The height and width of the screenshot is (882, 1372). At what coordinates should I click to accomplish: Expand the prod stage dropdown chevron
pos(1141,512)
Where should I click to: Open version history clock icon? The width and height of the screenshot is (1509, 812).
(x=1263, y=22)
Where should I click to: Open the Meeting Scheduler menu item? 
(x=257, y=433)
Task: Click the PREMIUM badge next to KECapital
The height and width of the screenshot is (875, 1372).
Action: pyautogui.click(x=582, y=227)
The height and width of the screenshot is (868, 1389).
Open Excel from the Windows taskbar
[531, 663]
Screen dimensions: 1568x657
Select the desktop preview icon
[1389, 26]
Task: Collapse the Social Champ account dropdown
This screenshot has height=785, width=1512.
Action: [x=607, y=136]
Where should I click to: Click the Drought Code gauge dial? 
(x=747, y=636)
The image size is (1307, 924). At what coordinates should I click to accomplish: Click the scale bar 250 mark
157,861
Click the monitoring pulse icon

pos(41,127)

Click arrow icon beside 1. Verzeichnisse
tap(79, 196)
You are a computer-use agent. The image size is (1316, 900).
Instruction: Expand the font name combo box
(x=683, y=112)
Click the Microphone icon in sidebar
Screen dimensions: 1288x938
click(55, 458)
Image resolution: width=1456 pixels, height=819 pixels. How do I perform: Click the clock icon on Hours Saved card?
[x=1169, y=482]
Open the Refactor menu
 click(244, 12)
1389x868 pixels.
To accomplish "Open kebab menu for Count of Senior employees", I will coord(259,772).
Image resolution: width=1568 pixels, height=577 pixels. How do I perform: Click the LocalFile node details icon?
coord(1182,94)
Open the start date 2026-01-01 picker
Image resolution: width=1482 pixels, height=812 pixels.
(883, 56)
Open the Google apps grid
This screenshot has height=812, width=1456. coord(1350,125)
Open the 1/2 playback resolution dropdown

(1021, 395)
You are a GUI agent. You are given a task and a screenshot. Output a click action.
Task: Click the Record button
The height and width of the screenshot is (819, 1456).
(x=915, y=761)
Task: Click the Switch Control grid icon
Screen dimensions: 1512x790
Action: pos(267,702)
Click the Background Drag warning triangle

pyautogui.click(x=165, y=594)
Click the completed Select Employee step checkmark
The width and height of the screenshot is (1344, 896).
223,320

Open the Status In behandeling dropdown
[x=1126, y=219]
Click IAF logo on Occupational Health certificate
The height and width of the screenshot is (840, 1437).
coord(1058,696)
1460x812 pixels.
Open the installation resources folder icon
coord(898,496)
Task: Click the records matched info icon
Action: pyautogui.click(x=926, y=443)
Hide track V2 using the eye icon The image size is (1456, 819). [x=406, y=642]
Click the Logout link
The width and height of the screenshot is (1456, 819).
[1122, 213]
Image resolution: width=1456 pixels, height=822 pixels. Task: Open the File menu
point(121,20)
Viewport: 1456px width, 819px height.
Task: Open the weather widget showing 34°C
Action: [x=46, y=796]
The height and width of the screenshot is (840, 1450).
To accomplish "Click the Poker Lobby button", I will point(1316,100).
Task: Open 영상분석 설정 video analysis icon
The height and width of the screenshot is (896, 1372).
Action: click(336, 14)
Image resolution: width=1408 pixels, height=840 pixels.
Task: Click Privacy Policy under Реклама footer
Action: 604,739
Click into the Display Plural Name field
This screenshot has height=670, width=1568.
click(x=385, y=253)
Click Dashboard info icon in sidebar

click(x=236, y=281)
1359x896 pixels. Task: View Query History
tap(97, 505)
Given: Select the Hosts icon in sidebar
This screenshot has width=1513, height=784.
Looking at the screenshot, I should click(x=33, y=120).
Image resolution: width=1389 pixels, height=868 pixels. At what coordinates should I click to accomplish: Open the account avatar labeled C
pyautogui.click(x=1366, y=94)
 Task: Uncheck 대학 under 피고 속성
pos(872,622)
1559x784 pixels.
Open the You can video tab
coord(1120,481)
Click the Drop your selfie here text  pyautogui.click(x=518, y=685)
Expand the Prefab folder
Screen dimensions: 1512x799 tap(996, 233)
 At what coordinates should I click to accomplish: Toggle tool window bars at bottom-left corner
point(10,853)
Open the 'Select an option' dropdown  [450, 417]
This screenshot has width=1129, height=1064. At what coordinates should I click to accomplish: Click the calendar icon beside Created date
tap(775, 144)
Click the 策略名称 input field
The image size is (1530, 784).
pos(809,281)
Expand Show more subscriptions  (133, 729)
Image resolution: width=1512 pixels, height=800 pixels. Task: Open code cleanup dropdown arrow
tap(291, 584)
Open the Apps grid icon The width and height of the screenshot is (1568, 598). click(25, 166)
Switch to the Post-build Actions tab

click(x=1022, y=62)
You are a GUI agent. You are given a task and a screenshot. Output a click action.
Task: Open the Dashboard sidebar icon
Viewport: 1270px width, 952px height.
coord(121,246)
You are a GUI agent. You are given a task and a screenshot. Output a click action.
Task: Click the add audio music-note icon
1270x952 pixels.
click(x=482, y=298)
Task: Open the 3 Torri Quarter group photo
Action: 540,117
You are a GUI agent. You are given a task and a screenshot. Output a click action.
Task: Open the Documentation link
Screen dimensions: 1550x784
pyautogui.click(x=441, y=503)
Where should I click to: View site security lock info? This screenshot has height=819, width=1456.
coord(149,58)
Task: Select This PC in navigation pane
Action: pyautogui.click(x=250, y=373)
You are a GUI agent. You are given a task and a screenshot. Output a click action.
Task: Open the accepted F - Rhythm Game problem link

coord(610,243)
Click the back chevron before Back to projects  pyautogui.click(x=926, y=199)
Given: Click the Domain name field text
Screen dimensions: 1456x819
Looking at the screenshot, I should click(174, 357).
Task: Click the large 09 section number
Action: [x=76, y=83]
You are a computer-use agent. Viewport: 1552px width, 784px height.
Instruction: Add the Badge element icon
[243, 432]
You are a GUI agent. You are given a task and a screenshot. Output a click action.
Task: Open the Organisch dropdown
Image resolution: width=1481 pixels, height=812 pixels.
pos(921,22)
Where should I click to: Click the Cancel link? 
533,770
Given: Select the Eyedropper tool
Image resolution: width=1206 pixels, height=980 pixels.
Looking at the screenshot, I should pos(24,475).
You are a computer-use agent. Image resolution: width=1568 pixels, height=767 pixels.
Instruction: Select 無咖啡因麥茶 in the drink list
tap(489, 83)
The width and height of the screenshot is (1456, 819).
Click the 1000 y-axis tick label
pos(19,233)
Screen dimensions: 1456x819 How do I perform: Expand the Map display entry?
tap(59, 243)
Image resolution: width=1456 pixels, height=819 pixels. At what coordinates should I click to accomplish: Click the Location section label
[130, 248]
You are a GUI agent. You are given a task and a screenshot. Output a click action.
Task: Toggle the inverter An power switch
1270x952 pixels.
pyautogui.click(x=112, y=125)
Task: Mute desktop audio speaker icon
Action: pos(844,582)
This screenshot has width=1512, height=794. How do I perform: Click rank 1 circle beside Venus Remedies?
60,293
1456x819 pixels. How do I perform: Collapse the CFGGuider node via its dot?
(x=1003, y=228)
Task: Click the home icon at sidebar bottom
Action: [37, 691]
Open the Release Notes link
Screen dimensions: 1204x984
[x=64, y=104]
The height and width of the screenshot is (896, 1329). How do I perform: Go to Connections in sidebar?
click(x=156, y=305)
■ ■ ■ ■
Please go through the entries and show every line with the word "text".

Click the Drop your selfie here text  pyautogui.click(x=518, y=685)
Given: Click the Domain name field text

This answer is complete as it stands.